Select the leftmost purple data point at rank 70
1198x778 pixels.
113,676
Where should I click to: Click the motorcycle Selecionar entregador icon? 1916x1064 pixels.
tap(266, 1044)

---

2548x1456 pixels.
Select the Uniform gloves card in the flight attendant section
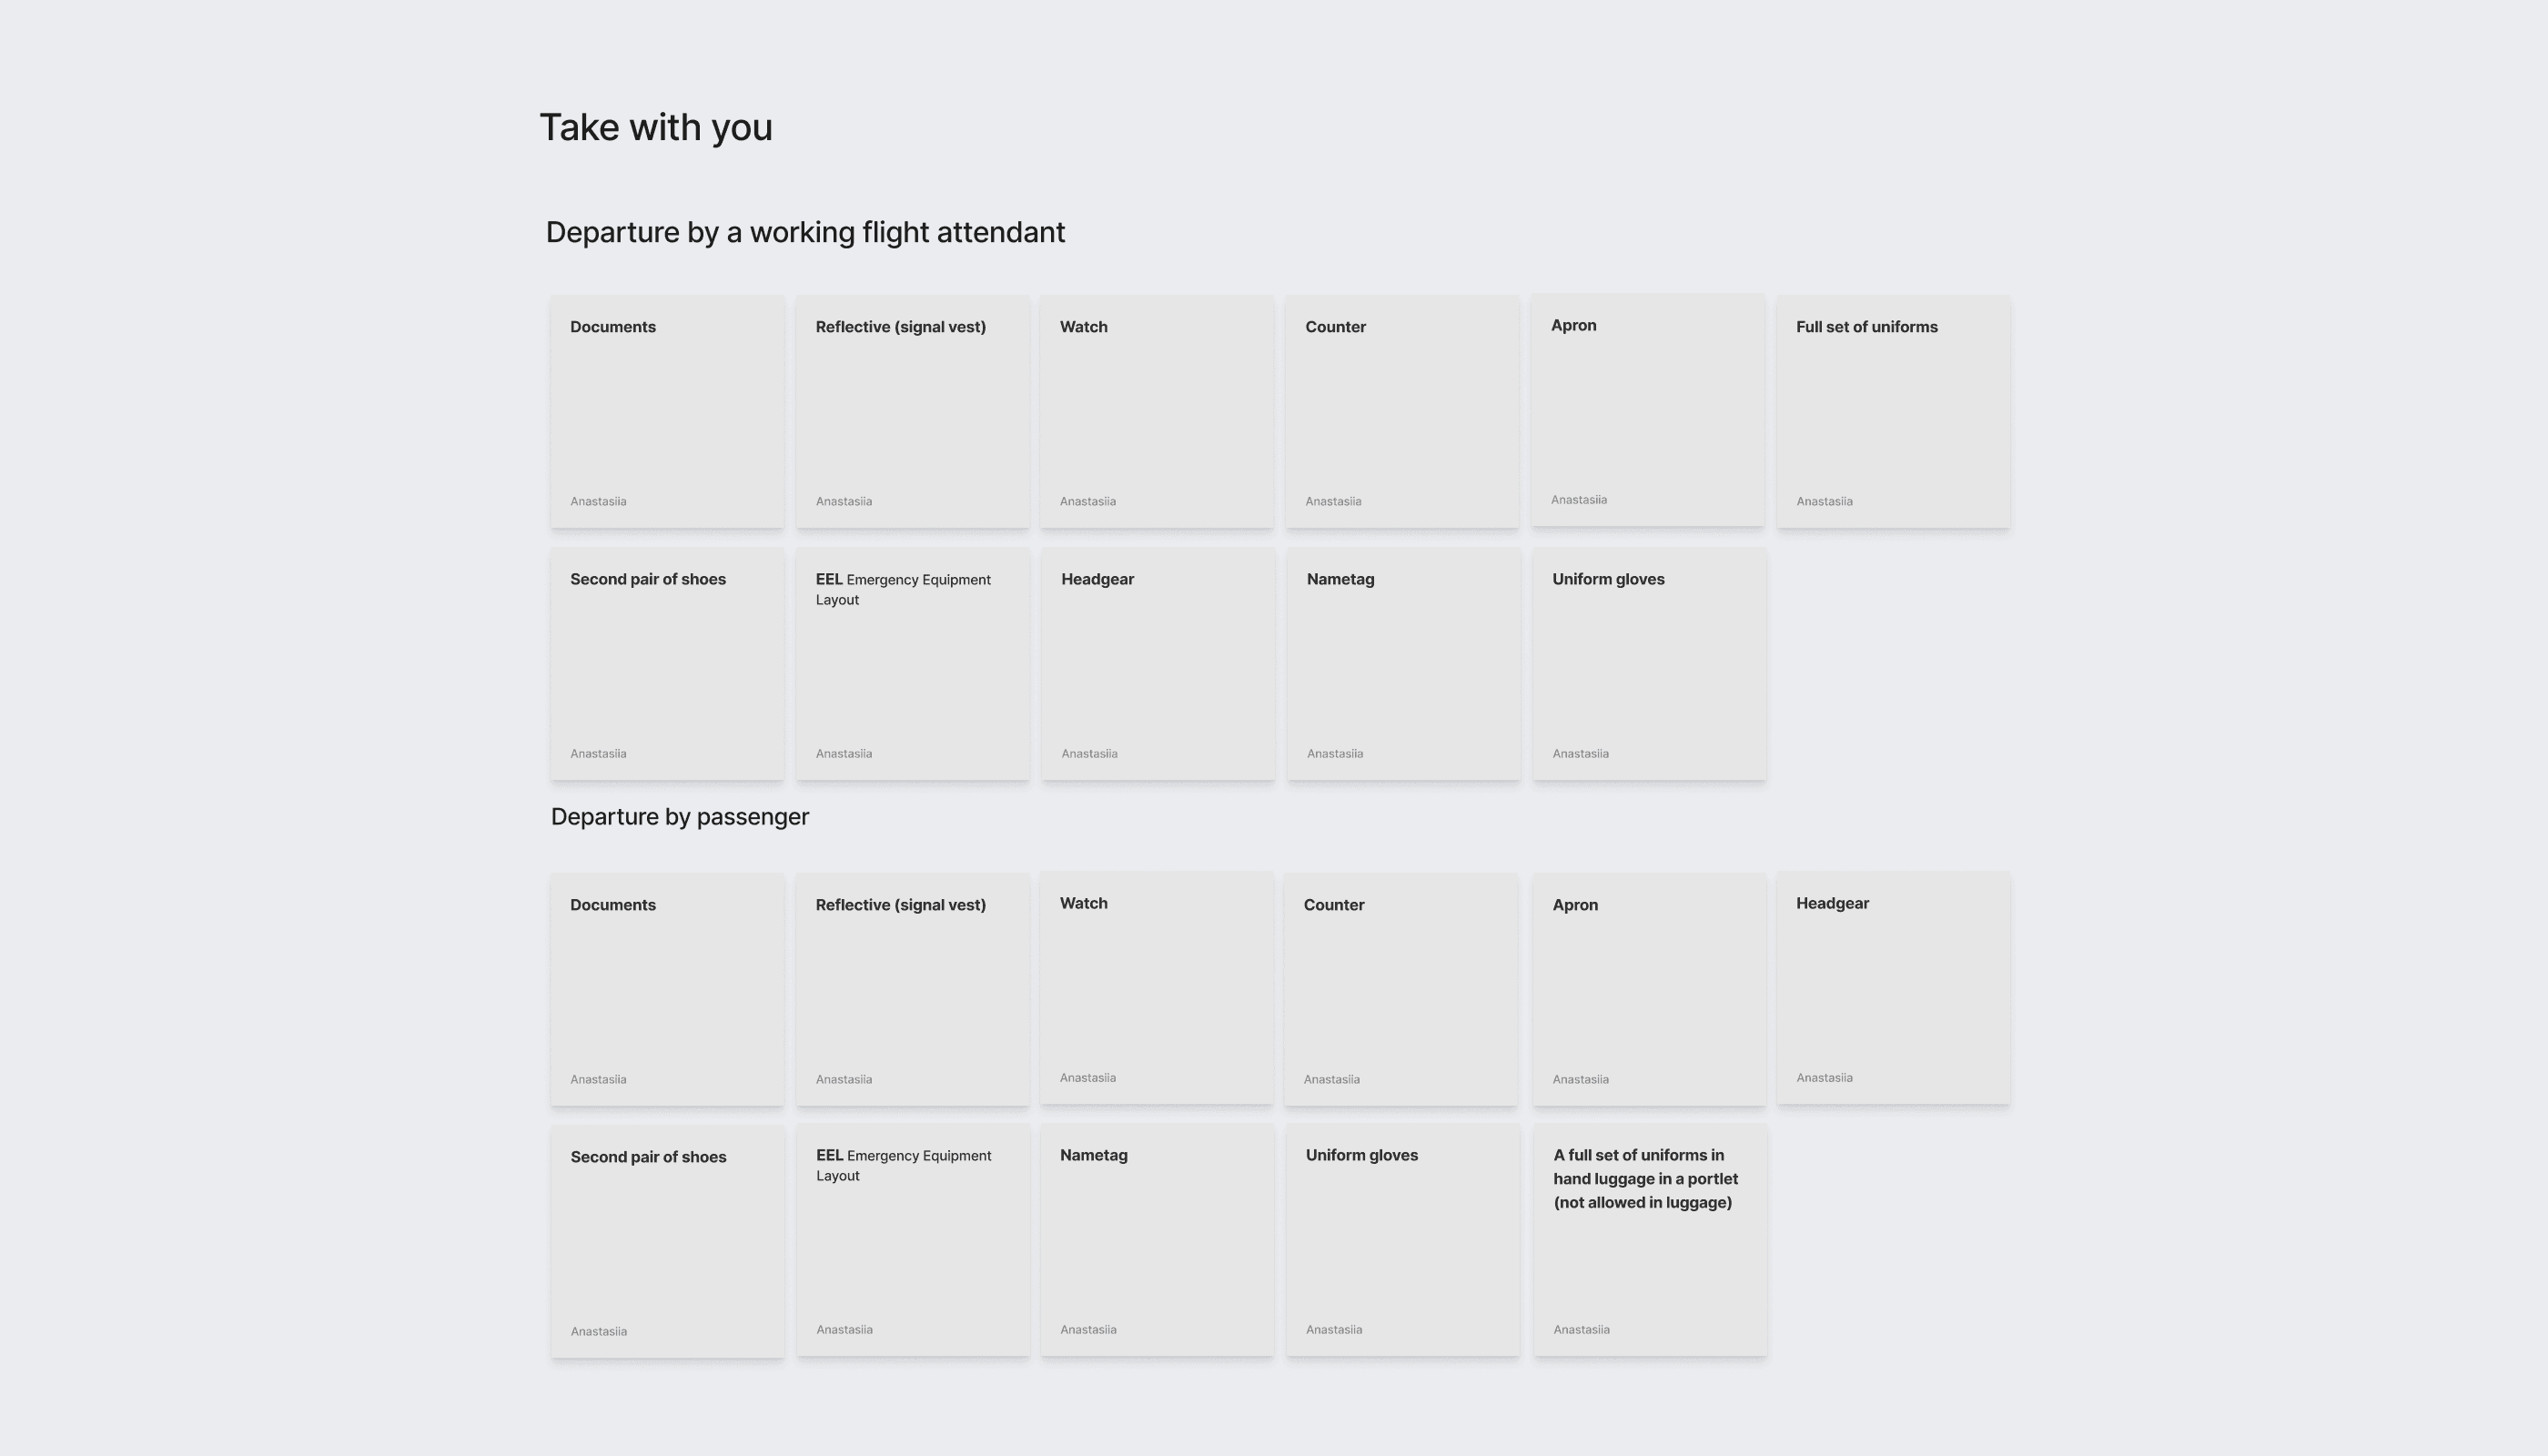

About this task: Only the lines above starting with the one with "2548x1456 pixels." and going through the one with "Select the Uniform" are to be copied, word for word and with both ends kept.

Response area:
2548x1456 pixels.
Select the Uniform gloves card in the flight attendant section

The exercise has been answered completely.